Binghamton’s lead would only widen in the second quarter. Senior center Sydney Stipanovich and junior forward Michelle Nwokedi temporarily fired up the Quakers’ attack with two back-to-back lay-ups, but shooting troubles continued to beleaguer the home team, as Penn was held scoreless for over six minutes while the Bearcats ran up the score 34-19. Penn finished the half shooting nine of 30, a slight regression from its first-half performance against Duke on Saturday in which the Quakers shot 12 of 31.
“I just wanted them to play the game in a flow and I think we struggled,” McLaughlin said. “We’re playing each possession very choppy, very unsure of ourselves. We’re not getting anything easy in transition.”

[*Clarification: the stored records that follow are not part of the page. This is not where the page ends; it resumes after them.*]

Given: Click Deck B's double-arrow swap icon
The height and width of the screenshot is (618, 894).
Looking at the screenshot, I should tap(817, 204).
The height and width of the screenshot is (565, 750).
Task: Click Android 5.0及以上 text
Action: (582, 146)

Indeed, the second half featured more choppy basketball from Penn. Nwokedi, who ended the night with a team-high 17 points, got hot late in the third quarter and scored two layups and just missed a three-pointer. But Binghamton answered with a basket every time and ended the first thirty minutes of play with a commanding 17-point lead.
Things started to click for the Quakers in the final quarter, but it was too little too late. Stipanovich found glimpses of her peak defensive form, tallying 16 boards and four blocks. Rallying around its captain, the defense hit its groove in fits and spurts and managed to hold the Bearcats scoreless for over four minutes. Through that stretch, Penn was nearly equally unsuccessful on offense and tallied only just four points. The game ended as it started with a trey from Chambers; this one rained down as time expired.
The eyes of the home team’s players were vacant as the Penn band serenaded the crowd with its usual upbeat rendition of “The Red and the Blue.” It was clear that the result was a shock.
“I thought we were going to come in here in this environment and really do well and play good basketball and we did not do that,” McLaughlin said. “And that’s on me.”
Penn has almost emerged on the other side of its initial whirlwind stretch, as the last of its six-day, three-game slate remains against Rhode Island (1-1) on Friday. McLaughlin’s team will have barely 48 hours to find its stride and shake off a disappointing start to Palestra play.
“We just need to play better basketball for longer stretches and that’s my job to get that going,” he said. “One game doesn’t make a good season or a bad season.”
As the Quakers look on to Friday, they must hope that neither do three.